A weakly supervised clustering method for cancer subgroup identification

Abstract

Each cancer type is a heteregonous disease consisting of subtypes, which may be distinguished at the molecular, histopathological, and clinical level. Identifying the patient subtypes of a cancer type is critically important as the unique molecular characteristics of a particular patient subgroup reveal distinct disease states and opens up possibilities for targeted therapeutic regimens. Traditionally, unsupervised clustering techniques are applied on the genomic data of the tumor samples and the patient clusters are found to be of interest if they can be associated with a clinical outcome variable such as the survival of patients. In lieu of this unsupervised framework, we propose a weakly supervised clustering framework, WS-RFClust, in which the clustering partitions are guided with the clinical outcome of interest.
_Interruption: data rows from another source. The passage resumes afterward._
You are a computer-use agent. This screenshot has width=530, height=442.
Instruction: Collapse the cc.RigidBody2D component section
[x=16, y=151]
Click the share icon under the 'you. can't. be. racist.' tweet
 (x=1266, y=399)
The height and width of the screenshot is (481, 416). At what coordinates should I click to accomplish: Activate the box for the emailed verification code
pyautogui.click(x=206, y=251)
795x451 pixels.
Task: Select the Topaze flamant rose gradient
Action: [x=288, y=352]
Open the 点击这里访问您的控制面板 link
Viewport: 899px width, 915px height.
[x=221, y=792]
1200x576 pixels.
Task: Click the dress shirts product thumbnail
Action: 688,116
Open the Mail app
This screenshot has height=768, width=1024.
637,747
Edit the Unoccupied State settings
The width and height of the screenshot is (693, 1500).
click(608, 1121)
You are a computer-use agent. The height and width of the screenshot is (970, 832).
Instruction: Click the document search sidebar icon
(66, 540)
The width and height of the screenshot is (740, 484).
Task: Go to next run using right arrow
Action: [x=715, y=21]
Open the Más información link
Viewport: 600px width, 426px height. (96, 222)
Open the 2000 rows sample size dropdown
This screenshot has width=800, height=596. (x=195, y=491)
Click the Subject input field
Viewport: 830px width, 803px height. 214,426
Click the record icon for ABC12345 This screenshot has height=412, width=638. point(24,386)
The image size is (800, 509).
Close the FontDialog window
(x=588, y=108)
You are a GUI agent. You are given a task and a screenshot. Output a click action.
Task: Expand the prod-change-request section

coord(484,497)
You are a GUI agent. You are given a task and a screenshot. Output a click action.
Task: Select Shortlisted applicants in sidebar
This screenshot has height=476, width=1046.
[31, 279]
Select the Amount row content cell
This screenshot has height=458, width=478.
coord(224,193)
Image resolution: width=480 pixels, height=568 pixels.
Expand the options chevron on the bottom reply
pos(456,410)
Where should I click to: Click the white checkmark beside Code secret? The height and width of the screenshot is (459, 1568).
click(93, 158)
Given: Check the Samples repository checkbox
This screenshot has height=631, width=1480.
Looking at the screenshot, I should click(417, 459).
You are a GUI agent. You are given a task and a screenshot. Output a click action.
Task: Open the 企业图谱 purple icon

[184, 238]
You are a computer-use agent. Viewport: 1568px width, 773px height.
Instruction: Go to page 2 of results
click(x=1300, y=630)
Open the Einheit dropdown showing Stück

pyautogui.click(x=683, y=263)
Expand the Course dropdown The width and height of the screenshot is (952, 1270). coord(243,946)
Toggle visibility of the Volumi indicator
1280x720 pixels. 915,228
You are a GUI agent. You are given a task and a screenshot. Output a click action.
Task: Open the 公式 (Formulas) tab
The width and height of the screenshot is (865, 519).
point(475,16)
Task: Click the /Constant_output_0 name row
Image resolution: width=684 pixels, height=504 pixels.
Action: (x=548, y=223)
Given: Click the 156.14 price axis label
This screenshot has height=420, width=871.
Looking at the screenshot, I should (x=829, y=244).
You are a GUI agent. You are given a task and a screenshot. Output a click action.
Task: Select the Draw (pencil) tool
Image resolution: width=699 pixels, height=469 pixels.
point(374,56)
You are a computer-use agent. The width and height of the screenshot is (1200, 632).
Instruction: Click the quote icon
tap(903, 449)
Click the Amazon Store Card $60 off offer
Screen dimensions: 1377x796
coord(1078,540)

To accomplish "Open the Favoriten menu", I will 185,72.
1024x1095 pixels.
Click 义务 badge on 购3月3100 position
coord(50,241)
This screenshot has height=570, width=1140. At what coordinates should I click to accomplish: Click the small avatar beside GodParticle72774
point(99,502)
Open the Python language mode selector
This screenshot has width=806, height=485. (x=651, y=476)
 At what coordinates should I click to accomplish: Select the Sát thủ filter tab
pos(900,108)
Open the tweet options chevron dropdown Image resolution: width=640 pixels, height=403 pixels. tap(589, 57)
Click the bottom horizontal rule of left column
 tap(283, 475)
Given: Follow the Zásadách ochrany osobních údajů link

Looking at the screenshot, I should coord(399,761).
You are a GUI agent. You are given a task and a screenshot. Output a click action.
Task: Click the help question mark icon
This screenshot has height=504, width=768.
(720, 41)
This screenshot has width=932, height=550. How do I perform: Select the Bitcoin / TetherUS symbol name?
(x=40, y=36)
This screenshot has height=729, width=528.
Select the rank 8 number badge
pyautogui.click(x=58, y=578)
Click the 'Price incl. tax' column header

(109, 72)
In WS-RFClust a random forest is trained to classify the patients based on a categorical clinical variable of interest. We use the partitions of patients on the tree ensemble to construct a patient similarity matrix, which is then used as input to a clustering algorithm. WS-RFClust inherently uses the nonlinear subspace of the original features that is learned in the classiffication step for clustering. In this study, we demonstrate the effectiveness of WS-RFClust on hand-written digit datasets, which captures salient structural similarities of digit pairs. Finally, we employ WS-RFClust to find breast cancer subtypes using mRNA, protein and microRNA expressions as features. Our results on breast cancer subtype identiffication problem show that WS-RFClust could identify patients more effectively in comparison to the commonly used unsupervised clustering methods.